Question

sorting algorithm in O(n) according a specific condition

Given an array A with n−1 numbers where n = 2^k for some integer k. One of the values appears exactly n/2 another appears exactly n/4, and so on. More formally, for all 1 ≤ k ≤ log n exists a value that appears exactly n/2^k times in the array. Describe an algorithm that sorts A with a run time complexity of Θ(n), and analyze its running time. example: input: 5,1,2,1,2,2,2 output: 1,1,2,2,2,2,5

some important pointers:

the time comlexity should be Worst case
using a dictionary is not allowed
the solution should use a stack or other basic data structures

I tried using counting sort but it didn't work because the array doesnt contain values starting from 0 and up. I also thought about using a hash map but the wanted time complexity would be expected and not worst case. thanks for the help in advance

3 134 3

1 Jan 1970

Solution

If 𝑛 is 2^𝑘, you could use this trick:

Get the majority element from the array in linear time (Boyer–Moore majority vote algorithm)
Remove that majority element from the array
As long as the array is not empty, repeat the above

This way we get to know the frequency of each value, can sort and reproduce the values in sorted order. Sorting is sublinear in terms of 𝑛, because we only have log𝑛 values to sort.
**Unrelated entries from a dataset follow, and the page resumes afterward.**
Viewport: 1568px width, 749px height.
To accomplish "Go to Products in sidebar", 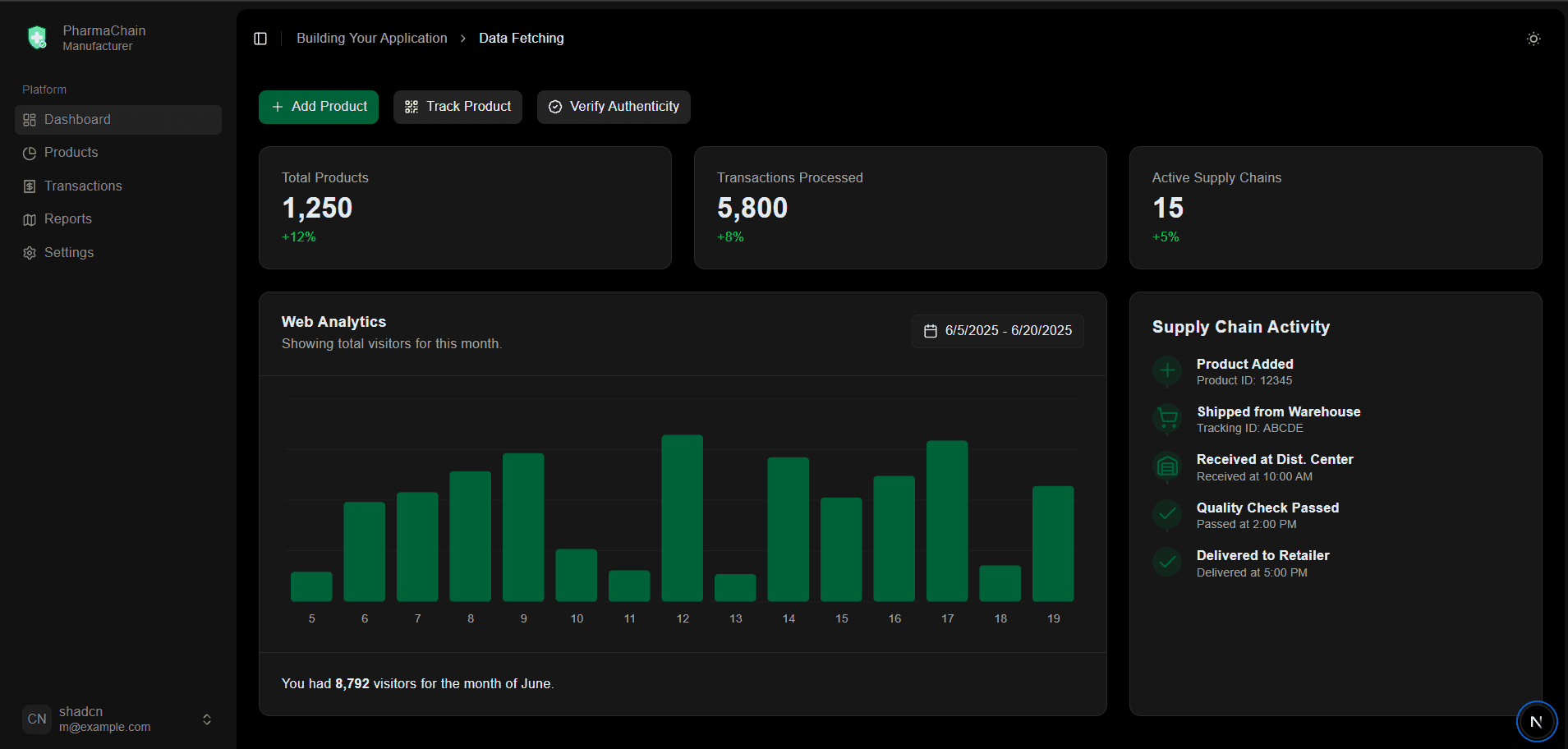I will tap(71, 153).
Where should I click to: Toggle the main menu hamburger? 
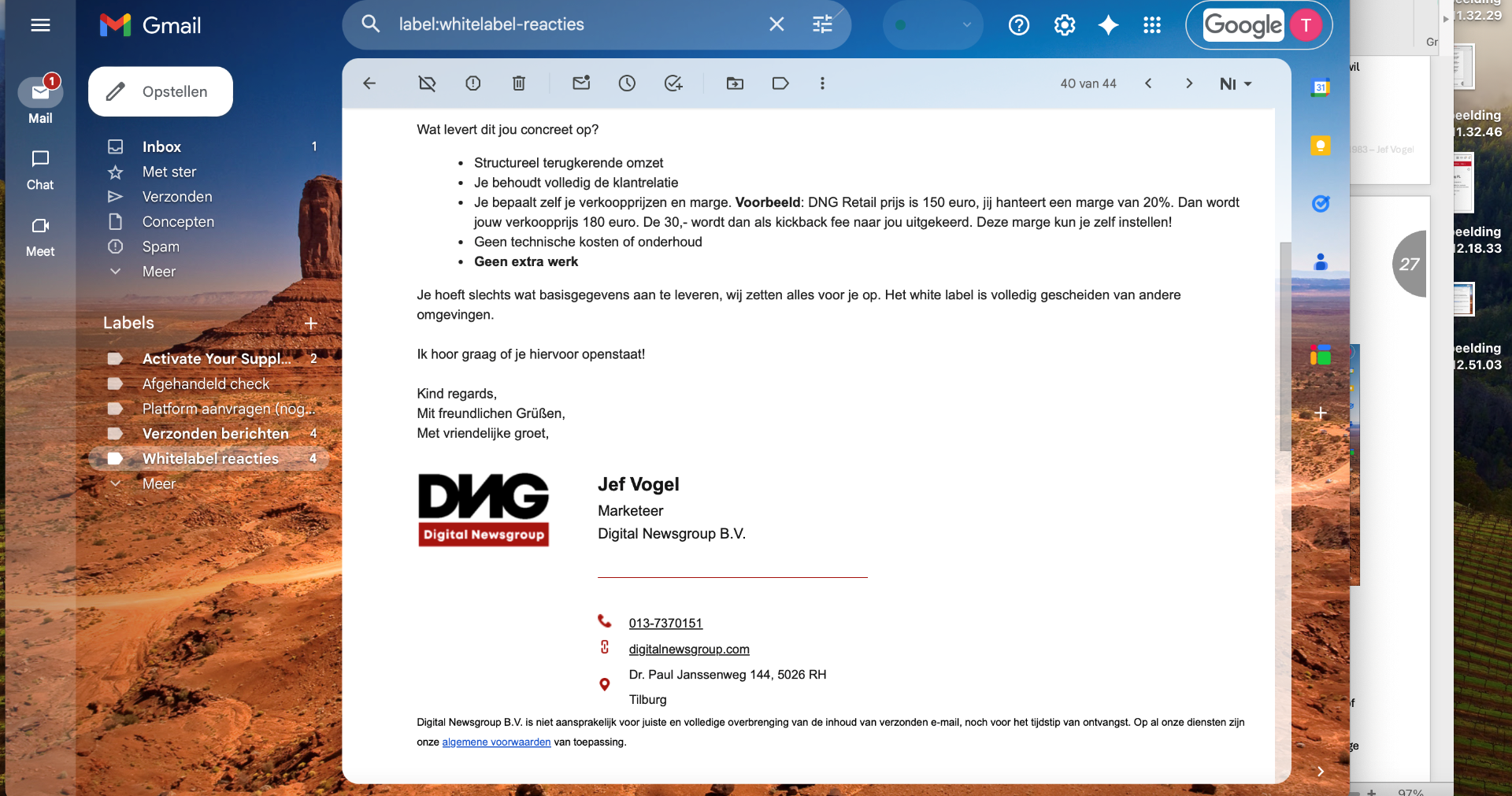[x=40, y=25]
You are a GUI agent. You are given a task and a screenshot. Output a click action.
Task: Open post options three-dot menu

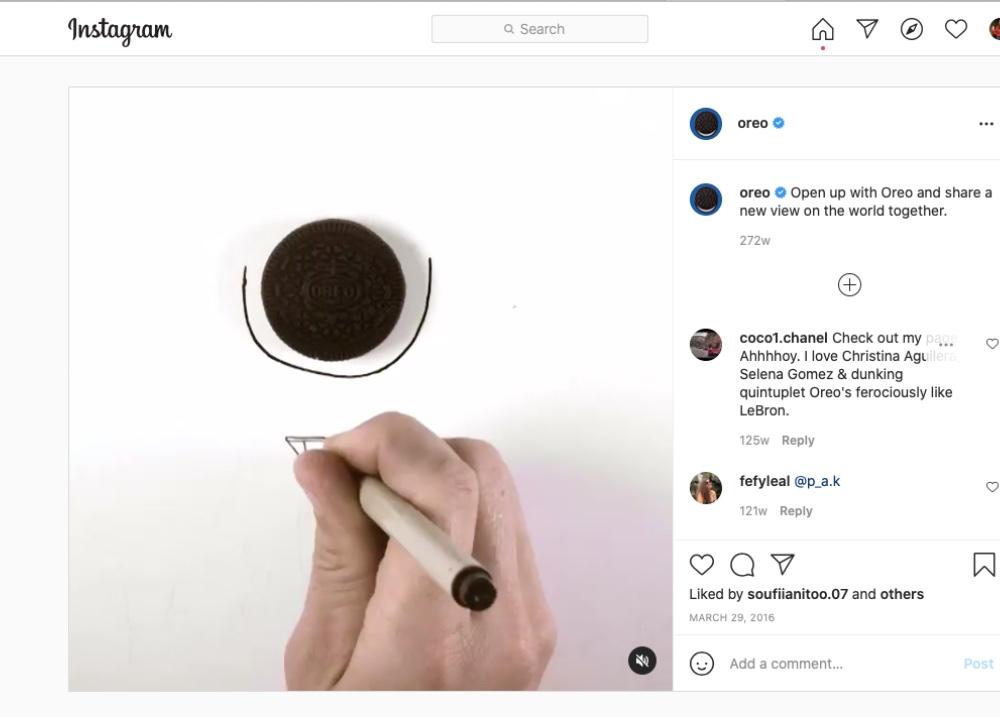pyautogui.click(x=986, y=124)
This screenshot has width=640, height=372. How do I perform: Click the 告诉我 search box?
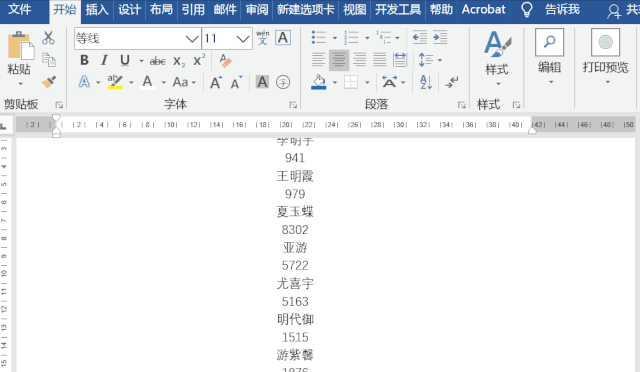(562, 9)
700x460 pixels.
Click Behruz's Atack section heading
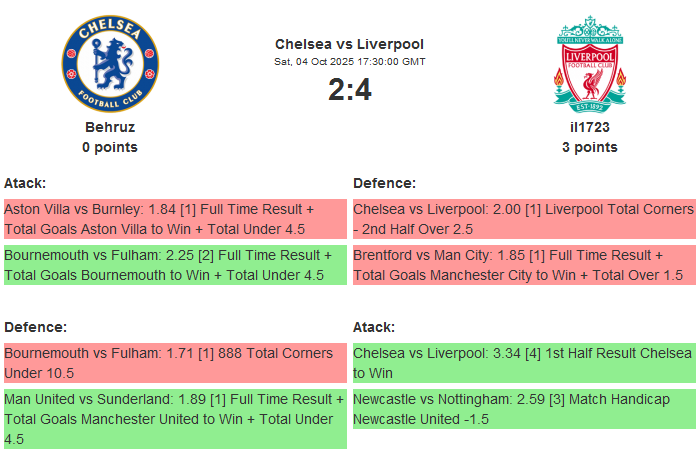pos(25,183)
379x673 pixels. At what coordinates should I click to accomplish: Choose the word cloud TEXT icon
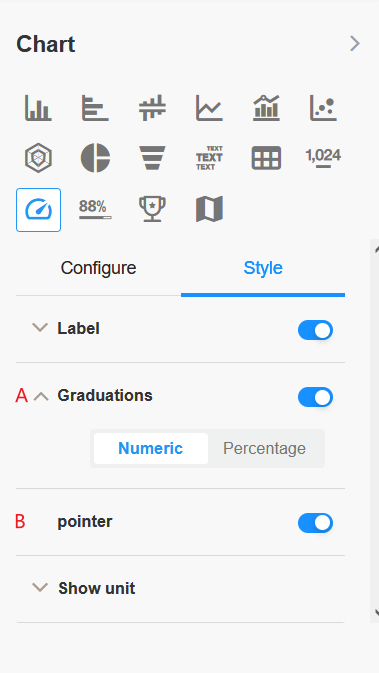click(209, 158)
The first phase is also linear, because the array size halves at each step, so we do the work of O(𝑛 + 𝑛/2 + 𝑛/4 + ...) = O(2𝑛) = O(𝑛).

Implementation

Here is an implementation of that idea in a JavaScript snippet:

function getMajorityValue(arr) { 
    let counter = 0;
    let major = null;
    for (const value of arr) {
        if (counter == 0) major = value;
        counter += value == major ? 1 : -1;
    }
    return major;
}

function sort(arr) {
    const byFreq = []; // Collect distinct values by their frequencies
    while (arr.length > 0) {
        // Get majority element in current array
        let value = getMajorityValue(arr); // O(length of arr)
        // ...and then remove that majority element
        arr = arr.filter(x => x != value); // O(length of arr)
        // Keep track of it
        byFreq.push(value);
    }
    // Put the least frequent first, most frequent last
    byFreq.reverse();
    // Now byFreq[0] occurs 1 time, byFreq[1] occurs 2 times, byFreq[2] occurs 4 times,...

    // Get the sorted indices, keeping byFreq untouched
    const indices = [...byFreq.keys()].sort((i, j) => byFreq[i] - byFreq[j]); // O(logn log(logn))

    // Populate result array
    const result = [];
    for (const i of indices) {
        const multiples = 1 << i; // 2**i
        result.push(...Array(multiples).fill(byFreq[i]));
    }
    return result;
}

const arr = [5,1,2,1,2,2,2];
const result = sort(arr);
console.log(result);

2024-07-05

trincot

Solution

According to your setup, there are log(n) different numbers.

In O(n), map each element to its count (parse the array).
In O(log(n)*log(log(n))), sort the keys (which are the elements).
In O(n), populate the output array in sorted order, with repetition based on the counts.

2024-07-05

Dave

Solution

Just do a merge-sort that knows how to deal with duplicates.

Why does this work? Well, at the second pass, at least half of the most common value will be absorbed into a duplicate. At every pass remaining, half the remainder will work. This means that the average copy of the most common value only lasts for 3 passes.

The second most common value starts the cascade at 3, and the average disappears at 4.

And so on.

If you calculate this out, this means that the average element can expect to be needed for 3 passes, half needs another, a quarter needs another, and so on. This turns into 4 passes on average. Which is O(n).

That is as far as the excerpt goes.